On May 16, 2014, at 7:54 AM, Stefan Schreiber <st...@mail.telepac.pt> wrote:

> 
> Different people keep telling me that anechoic HRIR/HRTF sets don't sound 
> very well (if applied to deliver virtual surround delivered via headphones), 
> preferably you should use BRIRs (reverbant, or < non-anechoic >  O:-) ). This 
> is not what film sound people would like to do, because the room acoustics 
> and "soundscapes" in different movie scenes usually change a lot.
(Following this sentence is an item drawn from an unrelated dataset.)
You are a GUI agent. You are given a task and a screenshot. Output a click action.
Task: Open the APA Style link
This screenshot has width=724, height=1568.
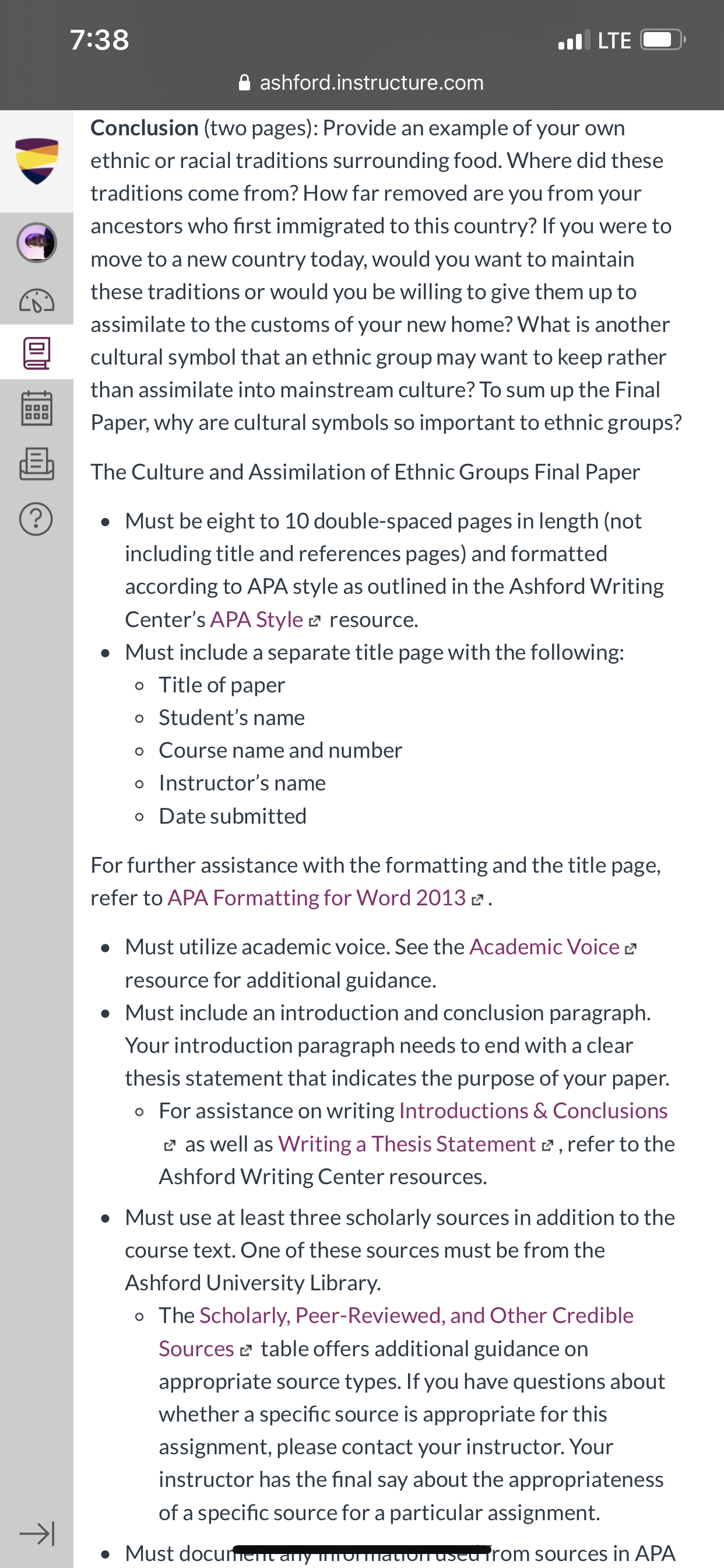[256, 619]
The 
> different acoustical environments would have to be captured via the SFM, or 
> to be synthesized (DAW).
> 
> It might well be the case that "dry" HRIR sets don't work well for normal 
> headphones.
> 
> In < your > case, things seem to work:
> 
> 

I have also read in multiple sources but particularly Bruce Wiggins that adding 
room impulses helps with the perception.  Perhaps it’s easier to convince 
someone that they are sitting in a small room listening to a set of surround 
sound speakers when they are, in fact, sitting in a small room listening to a 
pair of headphones.  But add the VR visuals?  I think everyone expected the 
visuals to help lock in the audio and vice versa, but I do wonder if the room 
impulses would still be better or not?

Mostly, I didn’t end up adding any room responses for reasons more like what 
Adam said, that given the different environments the system is attempting to 
convey, it’s not clear what room you would use.  However, I plan to make this 
same library available for other purposes, both open source and commercial, and 
I expect that adding room responses would be useful to many applications so I 
will probably add that feature.  Perhaps when I do, the kind folks at Jaunt 
will let us know how it works when combined with visuals matching the original 
environment.

> 
>> The decoder consists of four
>> virtual cardioids spaced at 90º offsets, and the HRIR at the appropriate
>> angle & ear is applied to each.  I'm essentially describing his code though
>> so he can chime in with additional details.
>> 
> 
> This is actually not quite the case... Nevertheless, this is a smart try to 
> understand how a soundfield mike might work, and how a SFM recording might be 
> decoded to binaural representation/headphones.   ;-)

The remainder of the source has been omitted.